- [PROBLEM REQUIREMENTS] Look over the lines below. Report each one that includes the string "will".

***** DATA SUPPLIED

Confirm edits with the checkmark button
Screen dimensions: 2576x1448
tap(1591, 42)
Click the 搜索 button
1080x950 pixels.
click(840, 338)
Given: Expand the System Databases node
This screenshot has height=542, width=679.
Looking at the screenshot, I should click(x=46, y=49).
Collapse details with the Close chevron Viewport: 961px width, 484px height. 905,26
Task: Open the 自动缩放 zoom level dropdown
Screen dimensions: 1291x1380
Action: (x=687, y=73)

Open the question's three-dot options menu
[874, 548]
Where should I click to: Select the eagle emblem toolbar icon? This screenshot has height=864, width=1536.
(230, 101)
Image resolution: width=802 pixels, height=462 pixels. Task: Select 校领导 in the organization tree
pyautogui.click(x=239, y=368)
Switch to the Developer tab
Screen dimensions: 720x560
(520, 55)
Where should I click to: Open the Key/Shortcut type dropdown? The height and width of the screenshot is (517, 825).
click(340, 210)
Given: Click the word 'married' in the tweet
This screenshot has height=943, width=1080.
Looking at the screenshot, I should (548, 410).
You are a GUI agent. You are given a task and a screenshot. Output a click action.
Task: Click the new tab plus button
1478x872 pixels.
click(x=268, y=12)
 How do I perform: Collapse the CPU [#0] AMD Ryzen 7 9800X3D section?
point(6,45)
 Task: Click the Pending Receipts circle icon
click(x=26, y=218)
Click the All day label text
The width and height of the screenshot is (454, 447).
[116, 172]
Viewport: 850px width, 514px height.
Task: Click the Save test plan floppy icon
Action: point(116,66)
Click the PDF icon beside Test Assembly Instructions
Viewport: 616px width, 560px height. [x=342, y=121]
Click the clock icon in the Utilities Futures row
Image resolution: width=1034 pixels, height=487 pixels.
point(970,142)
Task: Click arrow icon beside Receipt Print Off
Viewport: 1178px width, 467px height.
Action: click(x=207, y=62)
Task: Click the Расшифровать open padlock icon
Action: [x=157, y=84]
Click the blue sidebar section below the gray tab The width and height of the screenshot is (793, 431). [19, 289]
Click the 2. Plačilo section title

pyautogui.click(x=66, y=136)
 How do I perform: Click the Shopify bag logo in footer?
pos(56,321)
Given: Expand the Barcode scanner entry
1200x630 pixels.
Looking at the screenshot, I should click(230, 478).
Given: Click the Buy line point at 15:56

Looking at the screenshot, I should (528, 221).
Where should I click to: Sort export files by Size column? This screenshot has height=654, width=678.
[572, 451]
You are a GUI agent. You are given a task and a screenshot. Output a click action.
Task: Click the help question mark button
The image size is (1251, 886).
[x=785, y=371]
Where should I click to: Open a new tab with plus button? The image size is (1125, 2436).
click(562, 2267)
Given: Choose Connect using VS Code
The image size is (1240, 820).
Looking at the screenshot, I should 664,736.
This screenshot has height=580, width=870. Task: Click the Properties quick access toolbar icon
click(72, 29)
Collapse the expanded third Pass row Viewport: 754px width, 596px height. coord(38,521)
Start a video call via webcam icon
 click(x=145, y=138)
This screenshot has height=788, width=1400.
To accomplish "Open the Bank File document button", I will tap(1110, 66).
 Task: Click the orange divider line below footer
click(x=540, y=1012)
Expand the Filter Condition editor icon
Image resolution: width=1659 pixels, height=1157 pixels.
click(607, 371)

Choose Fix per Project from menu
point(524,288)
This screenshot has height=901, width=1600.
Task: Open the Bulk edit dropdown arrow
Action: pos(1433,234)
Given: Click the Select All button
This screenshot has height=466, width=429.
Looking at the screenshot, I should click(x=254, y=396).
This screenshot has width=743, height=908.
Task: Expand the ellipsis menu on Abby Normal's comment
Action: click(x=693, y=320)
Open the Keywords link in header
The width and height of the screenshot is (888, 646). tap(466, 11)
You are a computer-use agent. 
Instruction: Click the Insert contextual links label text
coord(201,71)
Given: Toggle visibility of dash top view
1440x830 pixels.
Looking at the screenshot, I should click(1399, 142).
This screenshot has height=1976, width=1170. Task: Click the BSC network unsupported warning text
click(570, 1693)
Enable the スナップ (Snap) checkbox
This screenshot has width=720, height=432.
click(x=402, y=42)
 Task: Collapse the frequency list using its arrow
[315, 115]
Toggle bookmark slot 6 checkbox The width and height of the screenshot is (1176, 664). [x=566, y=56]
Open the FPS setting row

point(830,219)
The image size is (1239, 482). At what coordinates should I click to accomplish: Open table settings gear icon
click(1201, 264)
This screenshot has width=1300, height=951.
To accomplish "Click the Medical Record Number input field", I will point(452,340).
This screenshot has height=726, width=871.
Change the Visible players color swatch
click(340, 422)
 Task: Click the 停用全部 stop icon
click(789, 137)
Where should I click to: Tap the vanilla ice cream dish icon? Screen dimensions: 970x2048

**********

- [SOLUTION TO THE EXERCISE]
To accomplish "Open the Bank File document button", I will tap(1110, 66).
To accomplish "Click the Medical Record Number input field", I will point(452,340).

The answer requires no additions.